(Rows of pointing data)
____
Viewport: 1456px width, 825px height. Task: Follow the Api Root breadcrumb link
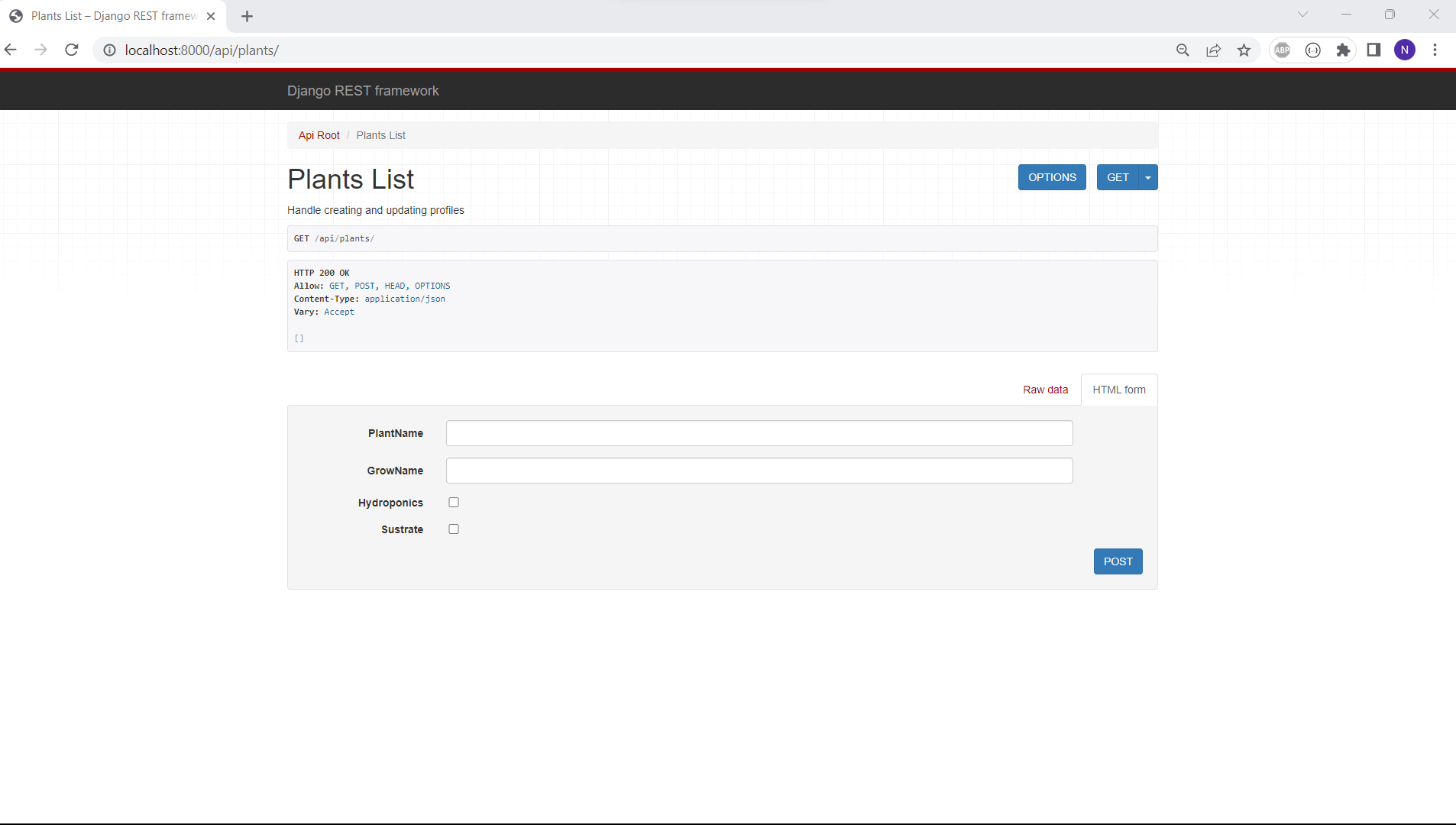pyautogui.click(x=319, y=135)
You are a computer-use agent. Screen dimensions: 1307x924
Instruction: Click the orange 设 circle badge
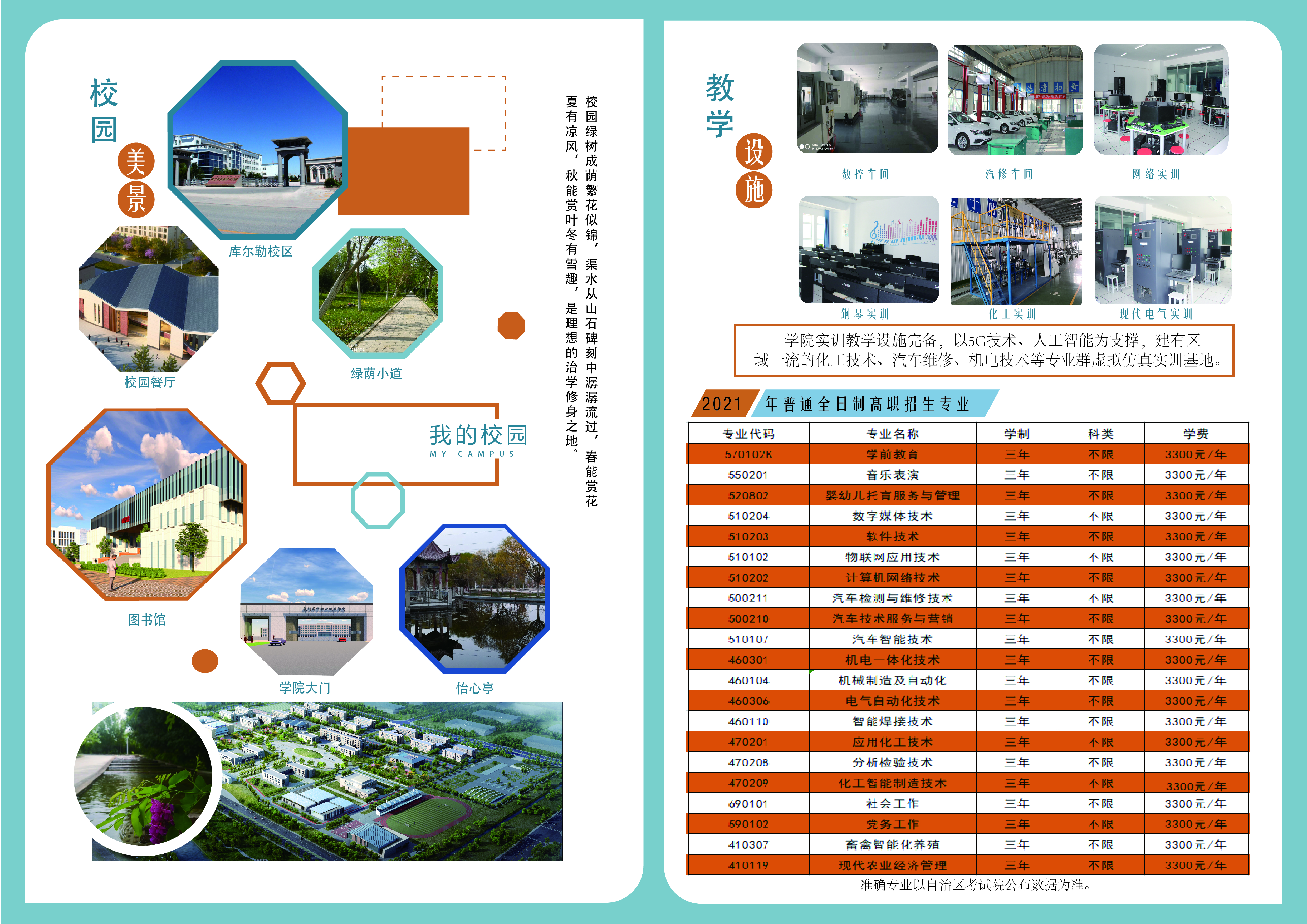tap(754, 152)

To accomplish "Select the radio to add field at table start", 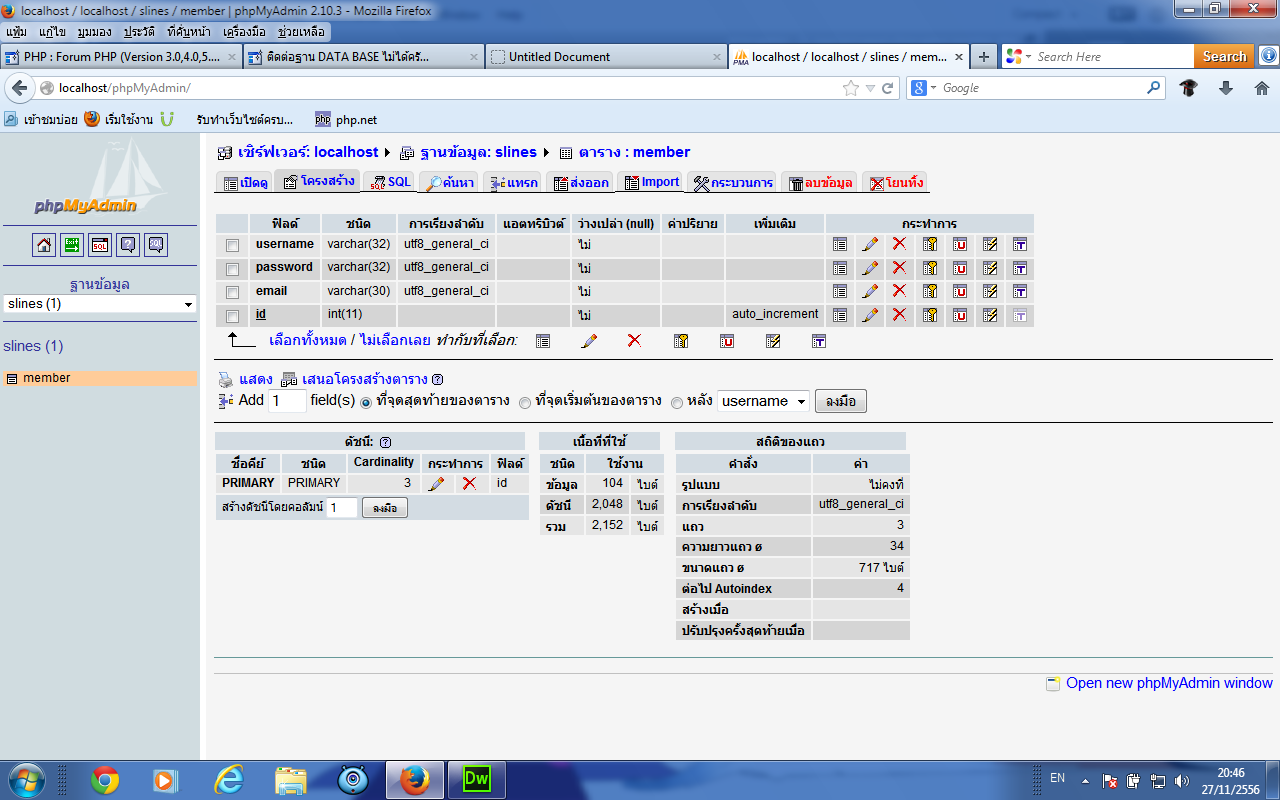I will 525,401.
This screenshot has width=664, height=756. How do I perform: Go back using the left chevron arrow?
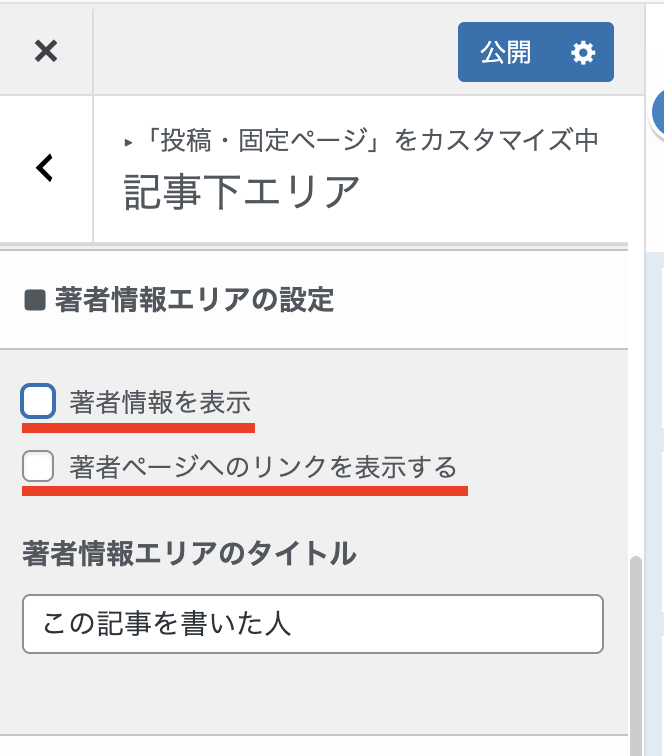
____
■ Problem description: Count the lines in the rows above that contain the string "width", matching case exactly, and give only the number.

■ Complete response: 2